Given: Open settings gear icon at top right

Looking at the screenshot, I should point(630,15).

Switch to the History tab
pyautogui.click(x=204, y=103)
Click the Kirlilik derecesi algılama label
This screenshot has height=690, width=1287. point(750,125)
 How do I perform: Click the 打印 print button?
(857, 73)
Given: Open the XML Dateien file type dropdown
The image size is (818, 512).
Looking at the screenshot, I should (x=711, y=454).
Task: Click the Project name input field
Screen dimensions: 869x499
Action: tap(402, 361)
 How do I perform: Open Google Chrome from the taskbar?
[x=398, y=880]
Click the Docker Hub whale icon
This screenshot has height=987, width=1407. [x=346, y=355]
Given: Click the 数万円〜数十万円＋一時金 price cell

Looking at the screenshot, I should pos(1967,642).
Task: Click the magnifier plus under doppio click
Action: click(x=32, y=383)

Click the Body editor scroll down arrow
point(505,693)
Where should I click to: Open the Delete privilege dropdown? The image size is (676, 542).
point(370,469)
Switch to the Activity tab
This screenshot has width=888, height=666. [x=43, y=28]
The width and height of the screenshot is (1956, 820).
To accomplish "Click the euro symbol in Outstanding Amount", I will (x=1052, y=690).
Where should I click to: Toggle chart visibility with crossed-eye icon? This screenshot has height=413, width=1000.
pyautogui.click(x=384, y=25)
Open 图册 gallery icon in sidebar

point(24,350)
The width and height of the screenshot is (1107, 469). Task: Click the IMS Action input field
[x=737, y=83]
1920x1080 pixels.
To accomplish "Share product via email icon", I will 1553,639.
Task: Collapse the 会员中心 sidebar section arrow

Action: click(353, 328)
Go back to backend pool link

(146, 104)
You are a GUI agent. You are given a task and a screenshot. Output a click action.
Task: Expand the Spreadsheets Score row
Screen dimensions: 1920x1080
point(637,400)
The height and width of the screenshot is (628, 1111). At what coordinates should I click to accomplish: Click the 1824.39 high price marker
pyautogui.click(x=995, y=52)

_ _ _ _ _ _ _

Output the material in full, exactly as it appears.

> Written reply
Given: Open settings gear icon at top right

Looking at the screenshot, I should point(630,15).

Switch to the History tab
pyautogui.click(x=204, y=103)
Click the Kirlilik derecesi algılama label
This screenshot has height=690, width=1287. point(750,125)
 How do I perform: Click the 打印 print button?
(857, 73)
Given: Open the XML Dateien file type dropdown
The image size is (818, 512).
Looking at the screenshot, I should (x=711, y=454).
Task: Click the Project name input field
Screen dimensions: 869x499
Action: tap(402, 361)
 How do I perform: Open Google Chrome from the taskbar?
[x=398, y=880]
Click the Docker Hub whale icon
This screenshot has height=987, width=1407. [x=346, y=355]
Given: Click the 数万円〜数十万円＋一時金 price cell

Looking at the screenshot, I should pos(1967,642).
Task: Click the magnifier plus under doppio click
Action: click(x=32, y=383)

Click the Body editor scroll down arrow
point(505,693)
Where should I click to: Open the Delete privilege dropdown? The image size is (676, 542).
point(370,469)
Switch to the Activity tab
This screenshot has width=888, height=666. [x=43, y=28]
The width and height of the screenshot is (1956, 820).
To accomplish "Click the euro symbol in Outstanding Amount", I will (x=1052, y=690).
Where should I click to: Toggle chart visibility with crossed-eye icon? This screenshot has height=413, width=1000.
pyautogui.click(x=384, y=25)
Open 图册 gallery icon in sidebar

point(24,350)
The width and height of the screenshot is (1107, 469). Task: Click the IMS Action input field
[x=737, y=83]
1920x1080 pixels.
To accomplish "Share product via email icon", I will 1553,639.
Task: Collapse the 会员中心 sidebar section arrow

Action: click(353, 328)
Go back to backend pool link

(146, 104)
You are a GUI agent. You are given a task and a screenshot. Output a click action.
Task: Expand the Spreadsheets Score row
Screen dimensions: 1920x1080
point(637,400)
The height and width of the screenshot is (628, 1111). At what coordinates should I click to accomplish: Click the 1824.39 high price marker
pyautogui.click(x=995, y=52)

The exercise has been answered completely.